[systemd-devel] Possible systemd segfault switching from 216 to 219 in fedora upgrade

Fri Mar 13 14:59:24 PDT 2015

On Tue, 2015-03-10 at 17:21 +0100, Lennart Poettering wrote:
> My recommendation would be to use the offline updates logic we have in
> systemd already:
> 
> http://www.freedesktop.org/wiki/Software/systemd/SystemUpdates/
> 
> systemd has been implementing this for quite a while, at least for all
> systems fedup should care for. In this scheme you mark the system for
> upgrades, you reboot using the old kernel/initrd. This will now enter
> the special upgrade mode, where you make your changes, and then you
> reboot again with the new kernel.

Yeah, I really wanted that to work, but... when you're replacing
literally the entire system *while* part of it is running, stuff gets a
little weird.

All my efforts to make major-version upgrades work from the
system-updates hook ended in weird crashes due to libraries being
replaced out from under running binaries, etc.

At this point people usually say: "Hmm, maybe you need a minimal system
you can chroot into and run the upgrade from?"

..and that's exactly what the upgrade.img initramfs is!

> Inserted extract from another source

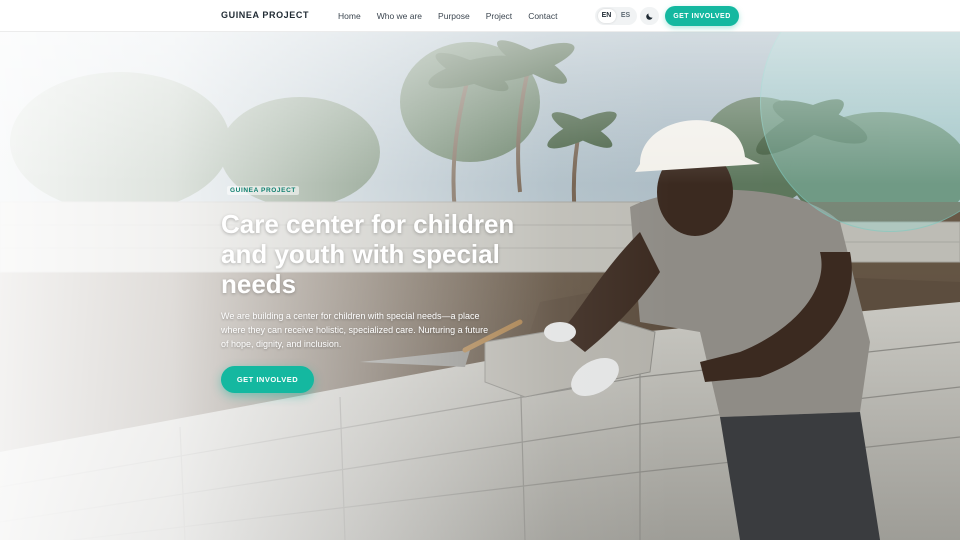  What do you see at coordinates (400, 16) in the screenshot?
I see `nav-link-who-we-are: Who we are` at bounding box center [400, 16].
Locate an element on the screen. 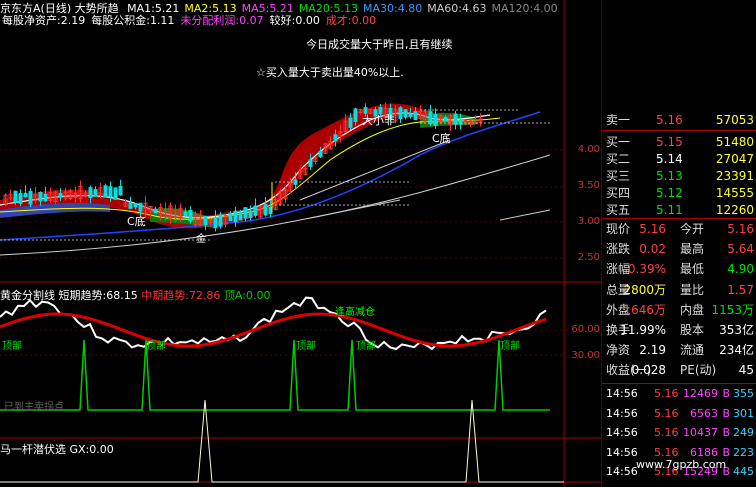  stat-label: 涨幅 is located at coordinates (618, 270).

We just need to
be able to switch-root from your running system into an upgrade image..
*WITH* your disks mounted in it.

I don't really like the new->old->new switchroot stuff, but I haven't
got a better solution at the moment.

But: if we could use something like "systemd-nspawn" to:

1) start your old system in a container,
2) let it mount its disks,
3) copy/bind/move those mounts back out to the host somehow

Then we wouldn't need to do the double-switchroot. I couldn't find a way
to make that work a couple of years ago, but maybe it's something that
we could figure out now?

> > Analysis of that makes it clear it's the mkdir_p_label function that
> > causes libselinux.so to do a type lookup on the path to segfault (at a
> > strcmp in selinux_sub) which then bubbles back up as an underlying
> > issue in this case. 
> 
> Do you have a full backtrace for this?
> 
> Which mkdir_p_label() invocation is this?

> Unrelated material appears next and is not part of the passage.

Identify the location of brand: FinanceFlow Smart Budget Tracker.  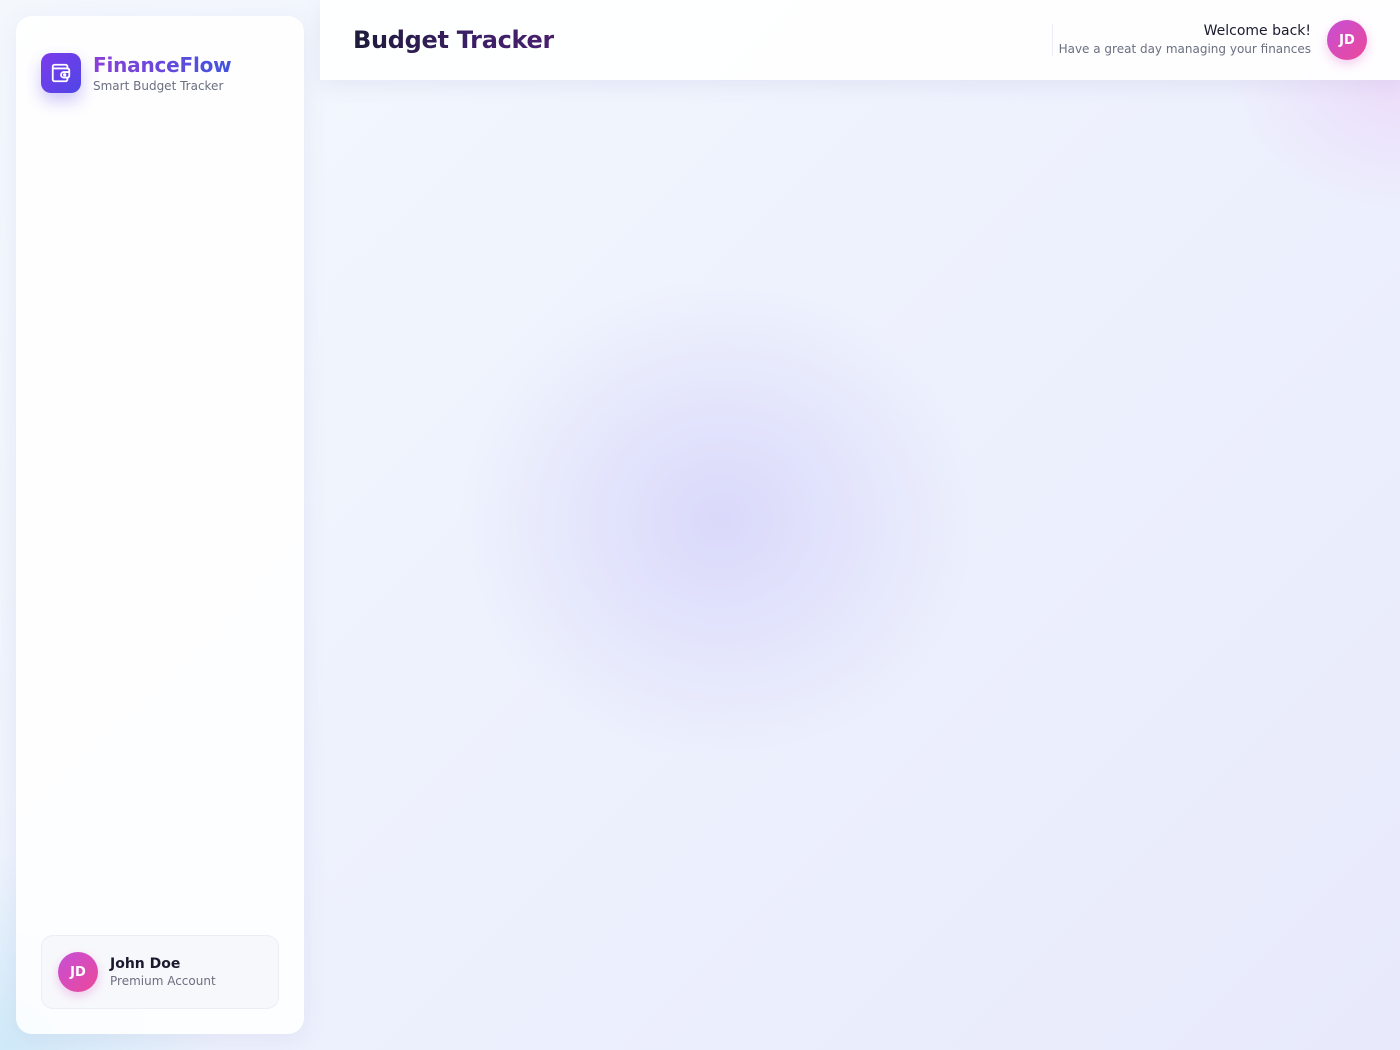
(136, 74).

It's the mkdir_p_label() in switch_root(). It happens after
mac_selinux_finish(), but mac_selinux_finish() doesn't set
label_hnd=NULL, so it crashes due to use-after-free.

This only happens if you're doing switch-root *from* a system with
SELinux policy loaded, which explains why nobody else saw it.

(See https://bugzilla.redhat.com/show_bug.cgi?id=1185604 for the
backtrace or my other mail for a patch.)

-w